- _TASK DIRECTIONS_: In the cooking account below, what was used to marinate the chicken breast cubes?

===== SOURCE EXTRACT

The first food items to be cooked in the Forno Bravo Casa 2G oven,  aka the FB 1000, or the FB 1/2 Ton, were two Chipolte chilies, and one Guajillo chili, which formed the basis of my hot salsa for our meal. These cooked on the oven floor at 350 degree for about 15 minutes. After they cooled I took the seeds out, and I put the chilies in a food processor, removed the large pieces that wouldn't process, and in a small mixing bowl added the juice of one lemon, and a couple of teaspoons for water. We now had our hot sauce.
I cooked up some simple white rice with salt and black pepper, a dirty rice, and  heated up a can of organic black beans. I'm not afraid or embarrassed to admit that I use canned products. If it's good, and easy, it's for me.
I cleaned three Anaheim green chilies, and stuffed them with sharp cheddar cheese, sprinkled a little olive oil on top with fresh  ground black pepper and salt, and cooked them in the oven in a square 9 inch baking pan for about 20 minutes. The pan was covered with aluminum foil. No dredging in egg whites, just simple and plain.
Geri made a guacamole with the meat of two avocados, lemon juice, salt, black pepper, a dash or two of hot sauce,  a half of jalapeno pepper minced,  2 cloves of garlic minced, and fresh cilantro from the herb garden.
The meat du jour for this meal was two chicken breasts cut into 3/4 inch cubes, and  marinated with lemon juice, salt, black pepper, olive oil, and cayenne pepper.
Geri also made a salad of bitter bitter greens, tomatoes, cucumber, lemon juice, olive oil and S & P.
We had a nice bottle of red wine Buzz brought over, and I baked the corn meal taco shells in my Lovin' Oven for about 5 minutes with some melted sharp cheddar cheese on them.
I cooked the chicken in a non stick skillet on the Lynx grill at 350 degrees.
We took a quick walk after dinner up in the Oakland hill, and by the time we got home I was worn out.

==========
===== RAW DATA

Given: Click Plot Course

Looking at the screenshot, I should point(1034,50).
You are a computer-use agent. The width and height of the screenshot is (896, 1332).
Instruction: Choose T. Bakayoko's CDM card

==========

- _WORKED ANSWER_: Lemon juice, salt, black pepper, olive oil, and cayenne pepper.